I am unlike most people. I move through life in a different way, with an entirely unique understanding of touch. Before I knew its name I knew this. To make sense of it, it is called a neurological condition. Mirror-touch synesthesia. My brain re-creates the sensory experiences of living creatures, of all people and even sometimes animals; if I see it I feel it, and for just a moment I am them, we are one and their pain or pleasure is my own. It can seem like magic and for a long time I thought it was, but really it’s not so far removed from how other brains behave: the physiological response to witnessing someone’s pain is a cringe, a recoil, a wince. We are hardwired for empathy. Once upon a time I took delight in feeling what others felt. Now the constant stream of sensory information exhausts me. Now I’d give anything to be cut free.

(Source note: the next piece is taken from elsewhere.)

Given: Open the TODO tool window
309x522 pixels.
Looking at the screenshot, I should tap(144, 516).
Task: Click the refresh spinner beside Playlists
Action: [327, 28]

This project isn’t going to work if I can’t create distance between the wolves and me. I can’t get lost in them, or I won’t survive. The world is a dangerous place for wolves. Most of them will be dead soon.
* * *
It’s midnight when I next look at the time. I have been watching the wolves sleep or pace, hoping in vain that they might howl, that one would begin and the rest would follow. But wolves don’t howl when they’re stressed. The research base cabin is made up of one main room, in which we keep all the computer monitors and equipment, an adjoining kitchen, and a bathroom at the back. Outside is a stable housing three horses. Evan and Niels have clearly already gone home to their rented cottages in the nearest town—I’m so tired I don’t even remember saying good-bye to them—while Zoe, our data analyst, is asleep on the couch. I should have left hours ago, and scramble to pull my winter gear back on.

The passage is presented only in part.